Character Analysis Don Juan

 

At the age of sixteen Don Juan has completed his formal education and is ready to set out on the "grand tour" which, in England, often followed graduation from the university. Byron himself had made a grand tour in the Near East after he received his degree from Cambridge. Juan was the product of an experiment in education which was arranged for him by his mother. He had received instruction from tutors only and had not attended schools. He was taught the classics from expurgated editions and as a consequence had to learn the basic facts of life from experience. He had not been taught "natural history." His education had not prepared him for Donna Julias and Haidées. Since he belonged to the nobility, he was given instruction in the arts of war: riding, fencing, gunnery, and the techniques to be used in assaulting a fortress. His education also included an abundance of religious and moral instruction.

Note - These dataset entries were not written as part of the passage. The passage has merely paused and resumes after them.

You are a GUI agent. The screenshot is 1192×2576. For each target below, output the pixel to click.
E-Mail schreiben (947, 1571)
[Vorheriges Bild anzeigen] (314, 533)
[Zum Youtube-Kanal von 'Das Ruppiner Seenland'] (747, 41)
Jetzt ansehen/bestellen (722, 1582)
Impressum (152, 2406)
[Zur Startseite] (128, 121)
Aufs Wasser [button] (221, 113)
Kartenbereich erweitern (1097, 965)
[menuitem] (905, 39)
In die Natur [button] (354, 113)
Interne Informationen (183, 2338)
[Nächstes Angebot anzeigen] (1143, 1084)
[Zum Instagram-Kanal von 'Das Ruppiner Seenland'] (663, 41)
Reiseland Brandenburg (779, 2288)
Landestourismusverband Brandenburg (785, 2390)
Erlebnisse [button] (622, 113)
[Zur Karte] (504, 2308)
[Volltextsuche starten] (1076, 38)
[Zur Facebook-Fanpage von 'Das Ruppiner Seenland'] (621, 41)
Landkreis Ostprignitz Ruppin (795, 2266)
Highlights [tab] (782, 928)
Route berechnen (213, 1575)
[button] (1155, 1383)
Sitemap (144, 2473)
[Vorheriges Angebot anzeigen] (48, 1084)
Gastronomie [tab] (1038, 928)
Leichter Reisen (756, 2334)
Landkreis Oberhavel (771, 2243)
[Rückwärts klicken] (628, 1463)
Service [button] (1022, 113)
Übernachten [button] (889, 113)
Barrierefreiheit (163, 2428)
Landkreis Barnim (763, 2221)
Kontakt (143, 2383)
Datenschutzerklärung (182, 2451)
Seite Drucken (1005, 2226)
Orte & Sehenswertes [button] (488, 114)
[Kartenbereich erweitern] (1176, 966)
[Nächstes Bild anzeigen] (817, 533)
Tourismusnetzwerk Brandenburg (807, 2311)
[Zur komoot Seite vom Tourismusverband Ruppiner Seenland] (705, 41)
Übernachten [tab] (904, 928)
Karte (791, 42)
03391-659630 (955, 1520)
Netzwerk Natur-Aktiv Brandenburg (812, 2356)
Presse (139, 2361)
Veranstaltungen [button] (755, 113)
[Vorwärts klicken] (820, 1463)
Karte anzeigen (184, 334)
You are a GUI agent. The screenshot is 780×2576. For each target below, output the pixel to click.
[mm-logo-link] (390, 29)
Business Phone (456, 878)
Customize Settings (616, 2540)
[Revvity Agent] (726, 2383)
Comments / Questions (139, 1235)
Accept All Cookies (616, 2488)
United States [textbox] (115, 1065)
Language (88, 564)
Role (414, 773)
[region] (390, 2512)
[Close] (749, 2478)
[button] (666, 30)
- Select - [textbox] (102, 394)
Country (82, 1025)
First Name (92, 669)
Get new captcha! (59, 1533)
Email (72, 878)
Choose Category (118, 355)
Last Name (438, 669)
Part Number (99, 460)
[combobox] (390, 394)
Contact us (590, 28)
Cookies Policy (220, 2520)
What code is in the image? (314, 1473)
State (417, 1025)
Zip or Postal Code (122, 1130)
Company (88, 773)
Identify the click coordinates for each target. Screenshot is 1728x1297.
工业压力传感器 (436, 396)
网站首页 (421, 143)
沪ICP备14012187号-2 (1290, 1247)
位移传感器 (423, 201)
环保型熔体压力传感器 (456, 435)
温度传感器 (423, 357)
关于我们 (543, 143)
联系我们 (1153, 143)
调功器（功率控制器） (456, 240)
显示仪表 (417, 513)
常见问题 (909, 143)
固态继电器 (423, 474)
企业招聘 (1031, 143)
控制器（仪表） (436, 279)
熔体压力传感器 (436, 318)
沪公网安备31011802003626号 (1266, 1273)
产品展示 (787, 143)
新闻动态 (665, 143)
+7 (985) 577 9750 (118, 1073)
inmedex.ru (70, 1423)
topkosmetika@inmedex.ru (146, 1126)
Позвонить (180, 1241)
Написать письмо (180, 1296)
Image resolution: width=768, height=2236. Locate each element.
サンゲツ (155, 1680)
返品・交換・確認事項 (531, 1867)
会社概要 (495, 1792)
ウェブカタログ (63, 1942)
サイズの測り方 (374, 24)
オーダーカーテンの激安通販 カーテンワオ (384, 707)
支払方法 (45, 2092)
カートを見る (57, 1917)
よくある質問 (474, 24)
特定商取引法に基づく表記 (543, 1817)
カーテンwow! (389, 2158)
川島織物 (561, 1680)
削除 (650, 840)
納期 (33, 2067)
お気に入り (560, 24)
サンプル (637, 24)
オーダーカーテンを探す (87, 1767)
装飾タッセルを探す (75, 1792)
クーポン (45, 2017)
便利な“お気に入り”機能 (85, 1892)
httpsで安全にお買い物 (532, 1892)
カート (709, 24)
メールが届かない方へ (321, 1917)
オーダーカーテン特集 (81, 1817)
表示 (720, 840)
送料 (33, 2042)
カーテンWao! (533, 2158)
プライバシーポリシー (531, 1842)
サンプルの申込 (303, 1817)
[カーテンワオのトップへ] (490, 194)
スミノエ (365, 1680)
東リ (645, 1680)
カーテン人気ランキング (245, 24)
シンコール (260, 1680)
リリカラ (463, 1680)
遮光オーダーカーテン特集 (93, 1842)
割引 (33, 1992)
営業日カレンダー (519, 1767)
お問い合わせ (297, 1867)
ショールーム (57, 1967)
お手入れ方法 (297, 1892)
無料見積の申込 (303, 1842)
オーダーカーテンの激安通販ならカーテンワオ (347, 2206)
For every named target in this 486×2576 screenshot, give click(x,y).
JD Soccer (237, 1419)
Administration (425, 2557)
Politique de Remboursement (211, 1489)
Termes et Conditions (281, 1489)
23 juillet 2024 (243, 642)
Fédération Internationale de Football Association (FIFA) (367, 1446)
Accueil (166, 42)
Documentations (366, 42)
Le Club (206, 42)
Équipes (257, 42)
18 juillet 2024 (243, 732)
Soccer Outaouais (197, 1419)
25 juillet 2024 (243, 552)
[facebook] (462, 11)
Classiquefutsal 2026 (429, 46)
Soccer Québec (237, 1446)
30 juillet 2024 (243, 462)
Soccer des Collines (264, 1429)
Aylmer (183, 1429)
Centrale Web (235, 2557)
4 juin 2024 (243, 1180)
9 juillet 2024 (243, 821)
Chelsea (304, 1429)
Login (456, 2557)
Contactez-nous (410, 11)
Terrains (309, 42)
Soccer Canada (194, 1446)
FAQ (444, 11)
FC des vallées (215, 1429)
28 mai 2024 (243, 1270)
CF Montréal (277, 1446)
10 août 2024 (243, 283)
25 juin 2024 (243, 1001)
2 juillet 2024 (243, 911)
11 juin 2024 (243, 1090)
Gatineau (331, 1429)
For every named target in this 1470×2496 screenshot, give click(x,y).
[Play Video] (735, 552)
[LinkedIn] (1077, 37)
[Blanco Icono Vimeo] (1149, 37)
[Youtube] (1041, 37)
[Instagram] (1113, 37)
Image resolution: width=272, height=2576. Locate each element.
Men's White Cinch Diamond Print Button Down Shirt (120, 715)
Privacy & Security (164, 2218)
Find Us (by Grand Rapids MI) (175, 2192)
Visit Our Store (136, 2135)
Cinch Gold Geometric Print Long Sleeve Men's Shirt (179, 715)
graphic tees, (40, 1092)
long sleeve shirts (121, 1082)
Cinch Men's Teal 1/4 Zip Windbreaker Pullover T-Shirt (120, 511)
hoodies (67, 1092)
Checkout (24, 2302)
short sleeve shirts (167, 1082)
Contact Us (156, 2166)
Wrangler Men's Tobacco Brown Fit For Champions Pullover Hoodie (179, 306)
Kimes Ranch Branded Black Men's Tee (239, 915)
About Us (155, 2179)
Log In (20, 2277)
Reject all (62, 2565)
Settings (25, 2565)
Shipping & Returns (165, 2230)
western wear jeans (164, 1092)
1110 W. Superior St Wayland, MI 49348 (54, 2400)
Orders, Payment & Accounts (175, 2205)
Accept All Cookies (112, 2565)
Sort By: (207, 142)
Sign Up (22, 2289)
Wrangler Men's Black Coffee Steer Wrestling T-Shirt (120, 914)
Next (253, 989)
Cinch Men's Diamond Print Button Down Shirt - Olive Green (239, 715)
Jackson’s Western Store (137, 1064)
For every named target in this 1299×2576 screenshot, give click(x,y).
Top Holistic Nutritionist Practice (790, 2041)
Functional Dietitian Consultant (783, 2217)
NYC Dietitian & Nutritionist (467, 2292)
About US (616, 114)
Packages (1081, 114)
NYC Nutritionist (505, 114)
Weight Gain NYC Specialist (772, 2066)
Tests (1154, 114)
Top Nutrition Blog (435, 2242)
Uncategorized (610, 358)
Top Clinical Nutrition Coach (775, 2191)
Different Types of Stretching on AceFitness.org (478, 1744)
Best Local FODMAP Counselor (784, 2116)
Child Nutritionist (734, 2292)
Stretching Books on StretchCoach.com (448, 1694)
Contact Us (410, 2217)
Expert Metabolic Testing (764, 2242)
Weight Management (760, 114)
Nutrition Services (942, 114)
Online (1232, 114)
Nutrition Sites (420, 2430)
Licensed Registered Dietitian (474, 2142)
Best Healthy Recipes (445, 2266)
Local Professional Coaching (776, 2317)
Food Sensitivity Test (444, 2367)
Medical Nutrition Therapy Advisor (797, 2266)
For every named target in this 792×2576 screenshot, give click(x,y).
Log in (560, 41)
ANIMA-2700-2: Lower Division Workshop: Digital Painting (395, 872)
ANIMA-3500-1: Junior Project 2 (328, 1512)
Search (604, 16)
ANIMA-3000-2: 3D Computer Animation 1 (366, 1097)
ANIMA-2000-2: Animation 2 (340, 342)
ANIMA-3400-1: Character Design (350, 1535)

Juan is by nature kind, friendly, impulsive, courteous, courageous, and sensuous. He has all the virtues a boy of sixteen can reasonably be expected to have — except self-control in matters of sex. Sex education had not been a part of his formal instruction. His mother's system was therefore indirectly responsible for his fall from grace in Canto I.

By the time he is twenty-one, in Canto XVI, Juan has lost some of his impulsiveness and naiveté. Experience had been his teacher after he left his home at sixteen or seventeen. He still has all his good qualities, but he has acquired a knowledge of the ways of the world and is able to analyze and judge that world. He is no longer at the mercy of impulse. Heart and head now work together.